■ Document section ■

┏━━

65 Nor do I accept the appellant’s submission that the primary judge erred in not inferring that taking that step would have created, rather than obviated, hazards. The evidence disclosed that one side of the ramp was wide enough to allow two shopping trolleys to pass. Further, closing of the upwards ramp could be expected to have been a temporary measure, pending (prompt) rectification of the leak problem.

66 Requiring shoppers to negotiate the passage of shopping trolleys on one side of the ramp was, in my view, a reasonable step for the appellant to have taken. It might be inferred that shoppers could negotiate the successful passage of their trolleys without incident, just as such passage is constantly negotiated within supermarket aisles. Taking that step would have avoided exposing people in the respondent’s position to the risk of slipping on a danger they could not easily observe: a thin film of water on a tiled floor. Further, as Mr Washington conceded in argument, by continuing to allow pedestrians such as the respondent to walk over the wet area, it was entirely possible that it was she who had transferred the water from the carpet onto the tiled floor. Diverting shopping centre users to the dry side of the ramp could easily have obviated the risk of that occurring.

67 I would also reject the appellant’s complaint that the primary judge erred in not giving sufficient weight to what it asserted was the respondent’s carelessness. In my view, the appellant has not pointed to any evidence which demonstrates error in his Honour’s conclusion that the respondent was looking where she was going and that, while Moonlight discharged its (and, as I have said, in part, the appellant’s) duty of care in placing the warning cones, they were sufficiently distant from the actual location of the water on which she fell as not to alert her to the danger she was about to encounter.

68 As the primary judge’s finding on the issue of “obvious risk” indicates, the respondent was indeed unaware of the water on the tiled floor. Mr Nagem’s evidence, and common sense, demonstrated that that was foreseeable, the water being invisible on a tiled floor. Moreover, as I earlier indicated, and as Mr Washington conceded, it is entirely possible that the respondent herself transferred the water onto the tiled floor after walking through the damp patch on the carpeted ramp. Thus she was exposed to risk of injury even when she was looking where she was going due to the “invisibility” of the danger she was about to encounter.

69 I would add, in relation to the appellant’s submission concerning the warning cones, a reference to Bryson J’s observation (Meagher and Heydon JJA agreeing) that “[e]very day experience does not support attributing talismanic force to signs as means of averting dangers [and] [i]t is commonplace to see warning signs ignored”: Waverley Council v Lodge [2001] NSWCA 439; (2001) 117 LGERA 447 (at [35]). However I repeat that I discern no error in the primary judge’s conclusion that the respondent did not see the warning cones.

70 For similar reasons I would reject the appellant’s complaint that the primary judge erred in not concluding the respondent was guilty of contributory negligence.

┗━━

■ Records ■
┏━━

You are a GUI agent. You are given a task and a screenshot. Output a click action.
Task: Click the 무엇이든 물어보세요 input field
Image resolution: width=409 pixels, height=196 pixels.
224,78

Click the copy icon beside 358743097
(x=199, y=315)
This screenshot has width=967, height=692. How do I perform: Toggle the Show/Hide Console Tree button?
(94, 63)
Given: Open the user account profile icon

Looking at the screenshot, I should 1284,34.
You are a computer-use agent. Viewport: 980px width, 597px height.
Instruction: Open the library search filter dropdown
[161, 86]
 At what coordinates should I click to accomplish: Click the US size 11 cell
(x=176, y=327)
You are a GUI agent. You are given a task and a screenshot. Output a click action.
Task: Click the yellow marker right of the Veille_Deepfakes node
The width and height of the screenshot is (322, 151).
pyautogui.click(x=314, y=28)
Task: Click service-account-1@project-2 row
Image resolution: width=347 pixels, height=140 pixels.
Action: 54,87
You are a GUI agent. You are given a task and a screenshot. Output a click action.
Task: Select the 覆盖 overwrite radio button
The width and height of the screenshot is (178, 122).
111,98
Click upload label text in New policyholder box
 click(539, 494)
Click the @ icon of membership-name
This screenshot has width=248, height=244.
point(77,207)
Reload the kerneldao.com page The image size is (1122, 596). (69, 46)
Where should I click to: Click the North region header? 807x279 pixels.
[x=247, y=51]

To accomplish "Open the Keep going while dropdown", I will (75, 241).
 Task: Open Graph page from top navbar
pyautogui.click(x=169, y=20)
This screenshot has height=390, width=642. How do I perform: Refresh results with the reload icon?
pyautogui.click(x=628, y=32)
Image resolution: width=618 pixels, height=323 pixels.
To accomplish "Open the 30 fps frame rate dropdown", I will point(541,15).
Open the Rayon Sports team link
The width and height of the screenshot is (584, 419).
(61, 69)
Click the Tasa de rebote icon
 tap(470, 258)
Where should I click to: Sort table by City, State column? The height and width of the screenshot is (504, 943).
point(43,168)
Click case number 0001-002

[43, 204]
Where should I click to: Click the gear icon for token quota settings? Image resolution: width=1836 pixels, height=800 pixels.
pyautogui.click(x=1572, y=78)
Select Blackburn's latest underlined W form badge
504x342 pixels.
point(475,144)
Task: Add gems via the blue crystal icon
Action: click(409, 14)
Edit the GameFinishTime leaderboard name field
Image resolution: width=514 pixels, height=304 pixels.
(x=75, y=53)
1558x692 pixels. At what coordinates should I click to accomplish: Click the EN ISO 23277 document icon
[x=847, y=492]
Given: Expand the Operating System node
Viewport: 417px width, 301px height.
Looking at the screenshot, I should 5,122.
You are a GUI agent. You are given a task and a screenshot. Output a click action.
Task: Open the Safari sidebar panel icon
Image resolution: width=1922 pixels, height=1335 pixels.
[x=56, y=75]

┗━━

■ Problem details ■
Please answer from the court excerpt on the slip on the ramp: what did the evidence disclose about one side of the ramp? None of the lines are needed here.

■ Solution to this task ■
It was wide enough to allow two shopping trolleys to pass.